* [Work to complete] For the listing below, print exactly the lines from the line with "You are a GUI" to the line with "Image resolution: width=994", both included, and nothing beyond them.

* [Information]

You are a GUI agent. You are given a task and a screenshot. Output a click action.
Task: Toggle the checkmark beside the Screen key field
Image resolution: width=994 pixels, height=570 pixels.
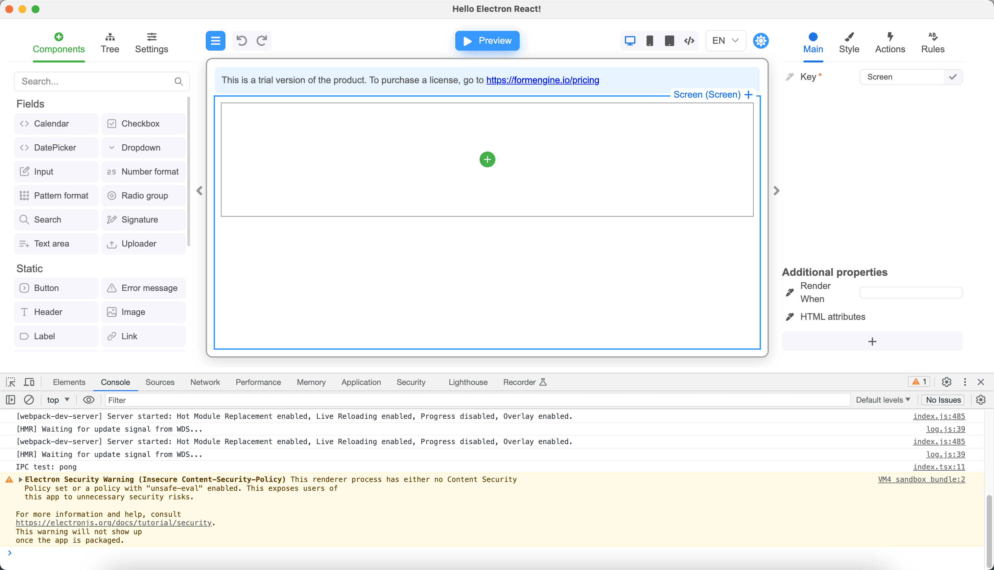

--

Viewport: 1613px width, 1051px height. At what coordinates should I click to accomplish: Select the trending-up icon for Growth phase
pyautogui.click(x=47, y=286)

* [Task solution]
You are a GUI agent. You are given a task and a screenshot. Output a click action.
Task: Toggle the checkmark beside the Screen key field
Image resolution: width=994 pixels, height=570 pixels.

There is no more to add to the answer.